= Robert Brook =

London goldsmith

Robert Brook (floruit 1590-1600) was a London goldsmith.

Brook worked in London's Lombard Street.

In 1594 he lent money to Bartholomew Gilbert and Robert Howe, who had a large diamond for sale. He raised the money to redeem the diamond for himself from Giles Simpson, a goldsmith and pawnbroker at the Sign of the White Bear in Lombard Street. Gilbert was questioned by Sir Richard Martin about the origin of the diamond and insisted he obtained it from a sailor at Limehouse, introduced to him by John Maddox from Ipswich. He made the deal in the house of John Terry, a Cheapside jeweler. William Hamour said that Brook had given him the diamond for safe-keeping and his wife Alice had lost it. Alice said she no knowledge of the diamond.

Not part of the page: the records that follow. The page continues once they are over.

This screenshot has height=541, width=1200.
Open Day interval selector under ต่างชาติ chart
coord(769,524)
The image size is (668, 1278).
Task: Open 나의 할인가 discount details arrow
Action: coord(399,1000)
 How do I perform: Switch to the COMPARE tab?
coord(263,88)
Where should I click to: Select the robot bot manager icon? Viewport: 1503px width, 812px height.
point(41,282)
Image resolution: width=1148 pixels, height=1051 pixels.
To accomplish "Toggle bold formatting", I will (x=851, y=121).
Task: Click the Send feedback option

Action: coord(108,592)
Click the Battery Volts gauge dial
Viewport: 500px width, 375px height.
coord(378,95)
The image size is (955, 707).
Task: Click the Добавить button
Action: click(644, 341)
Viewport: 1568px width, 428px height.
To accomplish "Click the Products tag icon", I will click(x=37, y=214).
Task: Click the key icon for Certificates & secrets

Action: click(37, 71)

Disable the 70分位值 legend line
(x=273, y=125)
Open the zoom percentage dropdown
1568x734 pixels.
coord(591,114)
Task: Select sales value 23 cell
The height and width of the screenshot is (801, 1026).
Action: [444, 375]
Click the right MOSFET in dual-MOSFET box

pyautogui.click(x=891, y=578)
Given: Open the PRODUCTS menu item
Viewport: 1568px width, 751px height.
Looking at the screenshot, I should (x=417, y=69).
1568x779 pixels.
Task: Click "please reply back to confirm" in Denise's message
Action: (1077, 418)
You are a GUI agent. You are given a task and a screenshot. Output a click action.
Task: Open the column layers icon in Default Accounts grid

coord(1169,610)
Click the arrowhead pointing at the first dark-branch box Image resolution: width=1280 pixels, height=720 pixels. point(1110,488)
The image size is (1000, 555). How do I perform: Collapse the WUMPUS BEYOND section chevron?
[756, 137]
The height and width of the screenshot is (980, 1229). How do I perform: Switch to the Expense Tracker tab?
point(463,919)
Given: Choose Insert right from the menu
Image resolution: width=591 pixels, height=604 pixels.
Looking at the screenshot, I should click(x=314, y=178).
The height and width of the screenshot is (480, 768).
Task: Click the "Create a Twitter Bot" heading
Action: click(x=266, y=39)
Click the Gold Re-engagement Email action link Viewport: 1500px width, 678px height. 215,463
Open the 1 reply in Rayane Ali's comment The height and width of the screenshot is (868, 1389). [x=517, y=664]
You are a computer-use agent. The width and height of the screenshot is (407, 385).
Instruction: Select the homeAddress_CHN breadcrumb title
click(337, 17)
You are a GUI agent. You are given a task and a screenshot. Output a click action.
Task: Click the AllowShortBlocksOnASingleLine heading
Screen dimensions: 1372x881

In 1596 the sailor Nicholas Saunders wrote twice to Sir Robert Cecil describing a remarkable hat from the Americas which had been bought from Robert Brook by John Battersby of Plymouth, a former pedlar. The hat was woven with silver and pearl, but was now old and worn. At first sight Saunders had mistakenly thought it was a hat obtained by Sir Francis Drake from an "Indian king or viceroy" that a Captain Morris had described to him.

Brook had dealings with Scottish merchants and diplomats, especially those who came to London to collect an annual subsidy or annuity given by Queen Elizabeth to James VI. In May 1598, James Hudson wrote that the Scottish goldsmith Thomas Foulis had pawned a gold lion set with a ruby worth £400 with Robert Brook, which Hudson suggested belonged to James VI. Foulis's business partner Robert Jousie was unable to pay Brook's interest or other sums due by Hudson, and money they jointly owed to Hudson.

The Earl of Lincoln pawned his best jewellery with Brook, and in October 1598 forfeited his "rarest chains and jewells".

Robert's children, Robert, Thomas, Dorothy, and John, were baptised at St Mary Woolnoth.